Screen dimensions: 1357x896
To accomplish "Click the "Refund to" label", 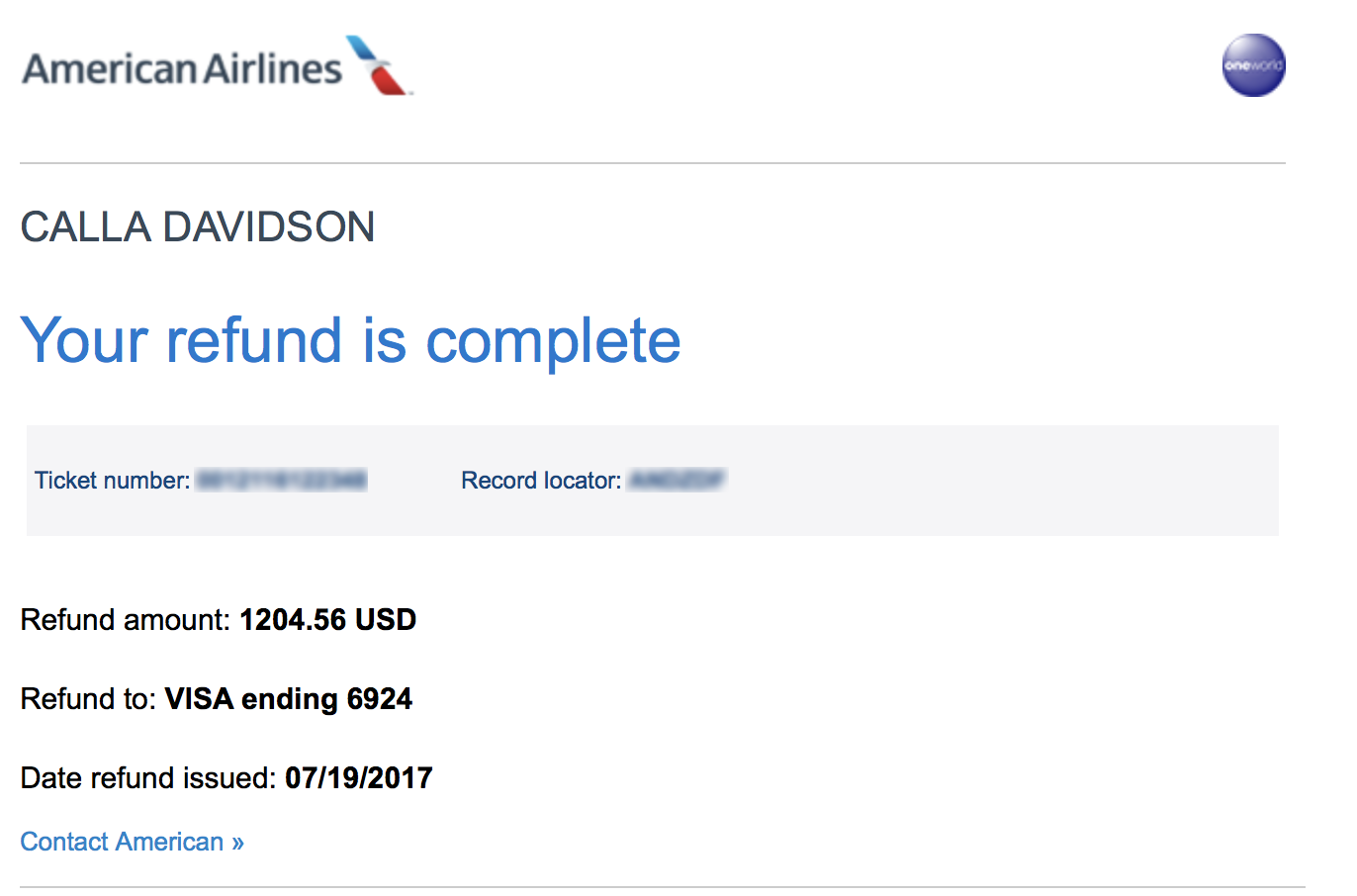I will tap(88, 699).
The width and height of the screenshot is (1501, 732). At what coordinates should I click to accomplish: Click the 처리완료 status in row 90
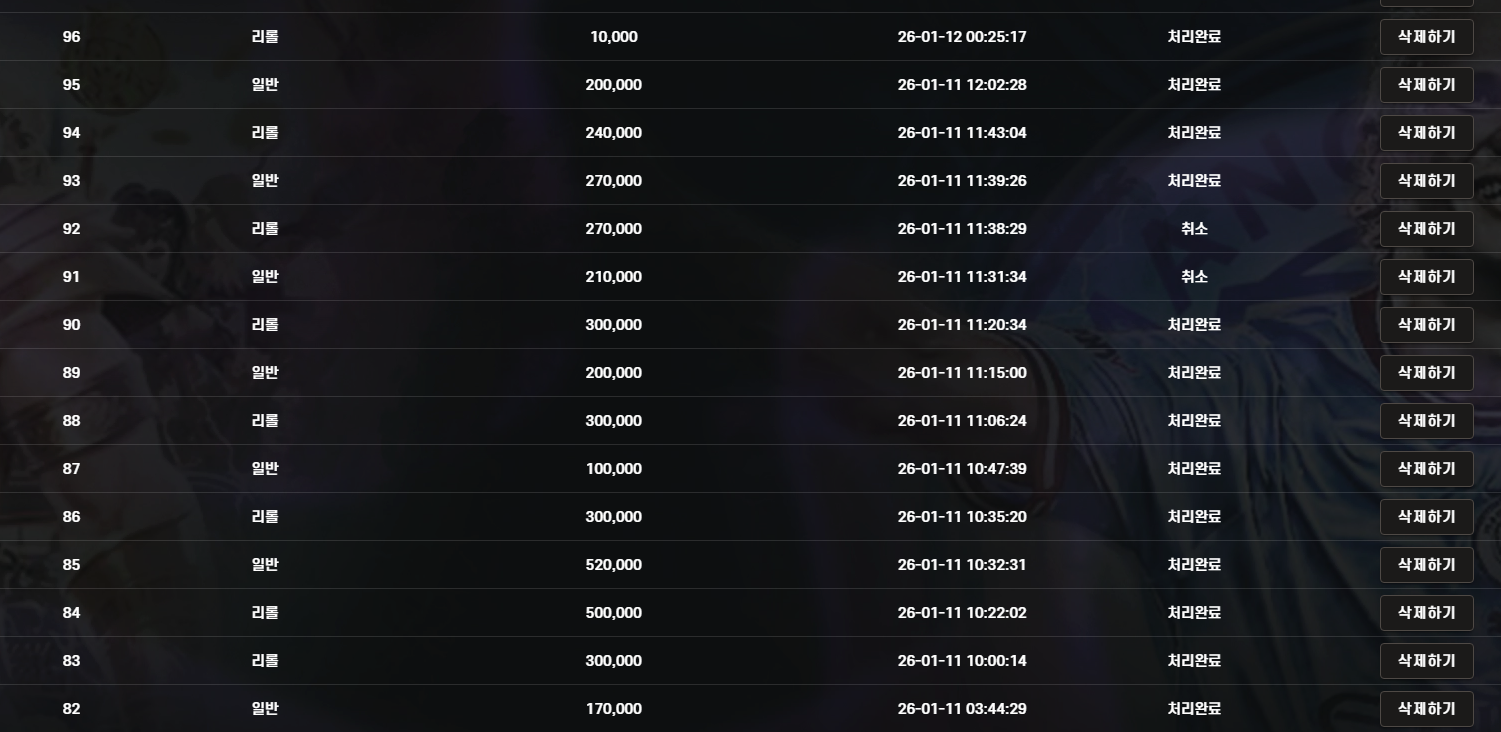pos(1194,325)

* * *

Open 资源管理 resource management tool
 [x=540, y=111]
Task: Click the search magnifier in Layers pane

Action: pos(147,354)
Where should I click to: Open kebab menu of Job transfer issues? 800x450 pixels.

* * *

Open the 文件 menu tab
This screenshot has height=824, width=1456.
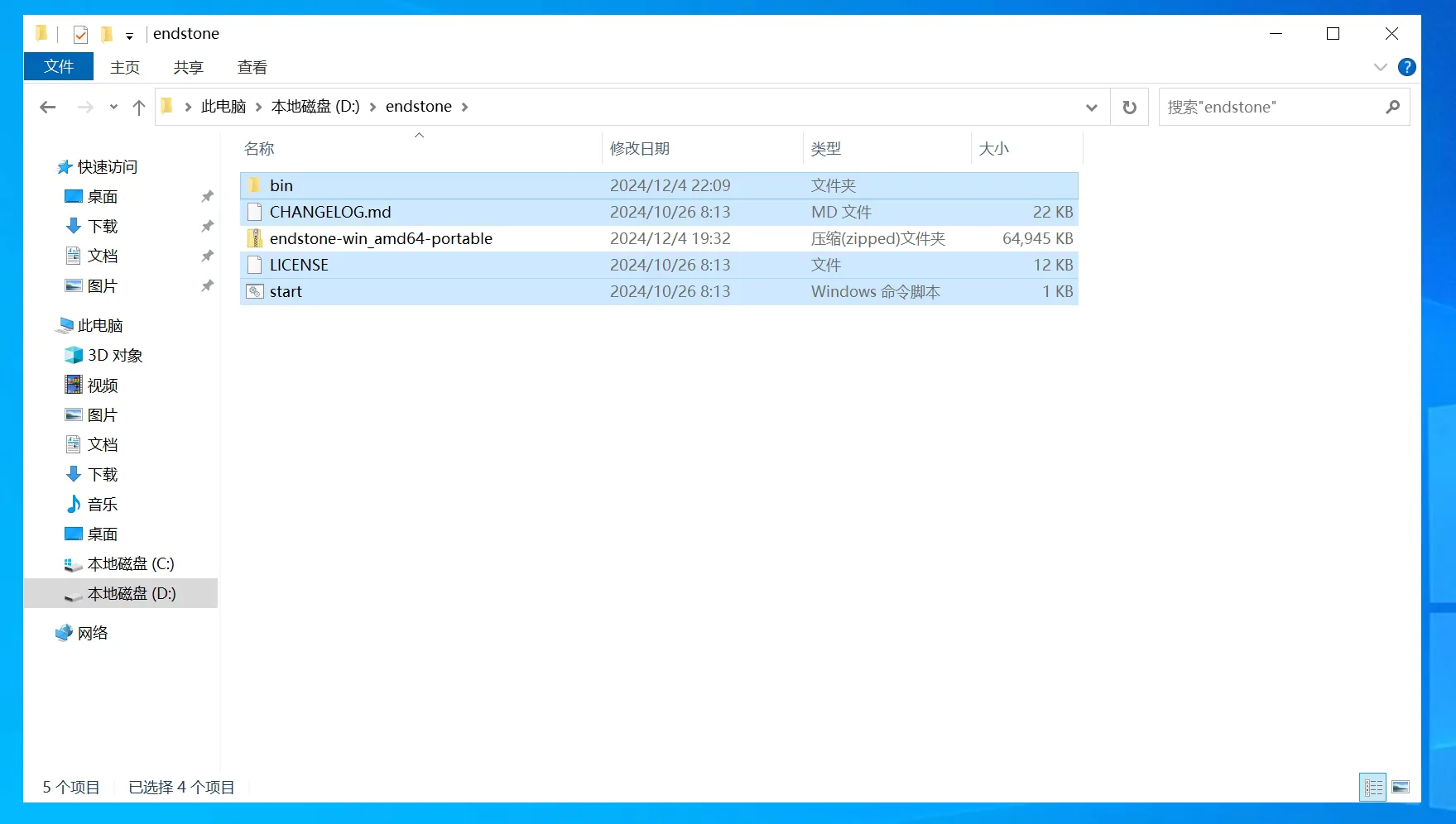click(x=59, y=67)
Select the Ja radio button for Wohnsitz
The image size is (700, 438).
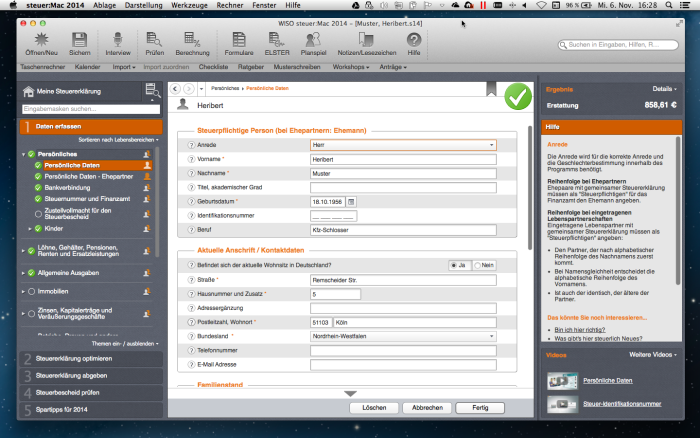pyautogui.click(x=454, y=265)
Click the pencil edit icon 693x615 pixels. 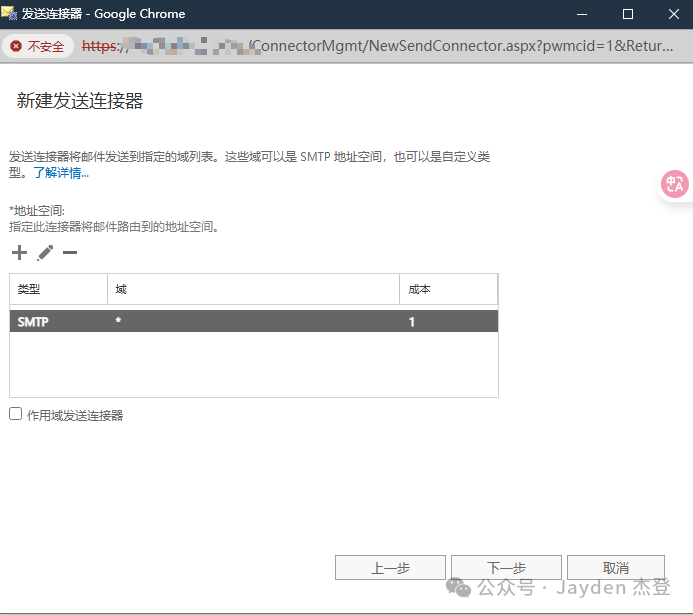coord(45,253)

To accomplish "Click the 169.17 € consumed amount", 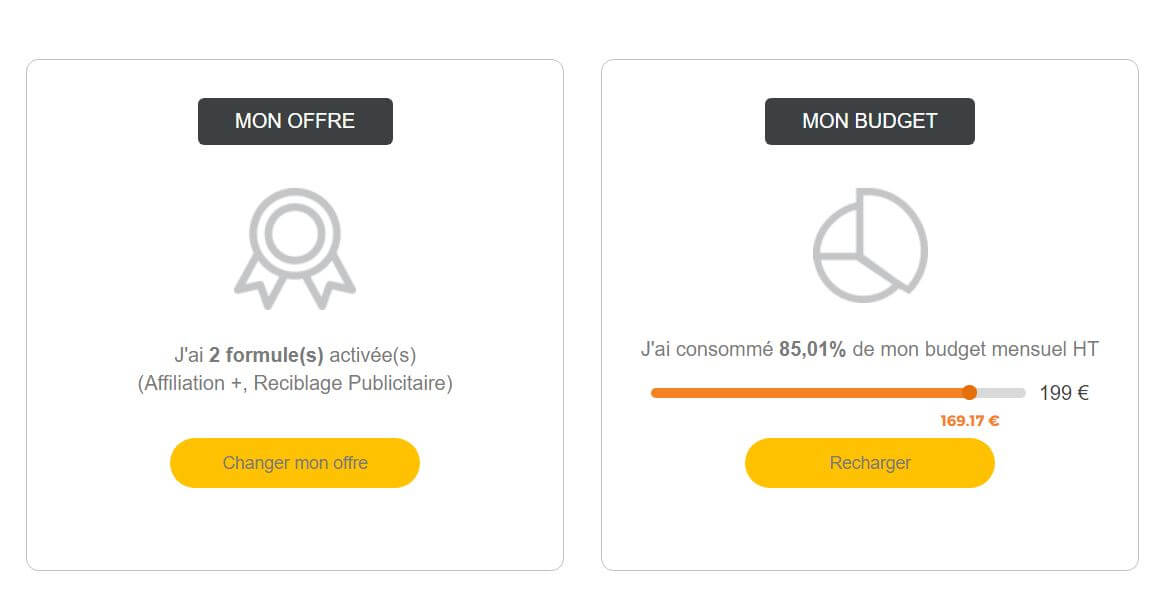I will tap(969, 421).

▸ **Task prompt**:
From the entries above, copy every line where the word "menu" shows up.

▸ **Your response**:
Where should I click to: Open kebab menu of Job transfer issues? 800x450 pixels.
Open the 文件 menu tab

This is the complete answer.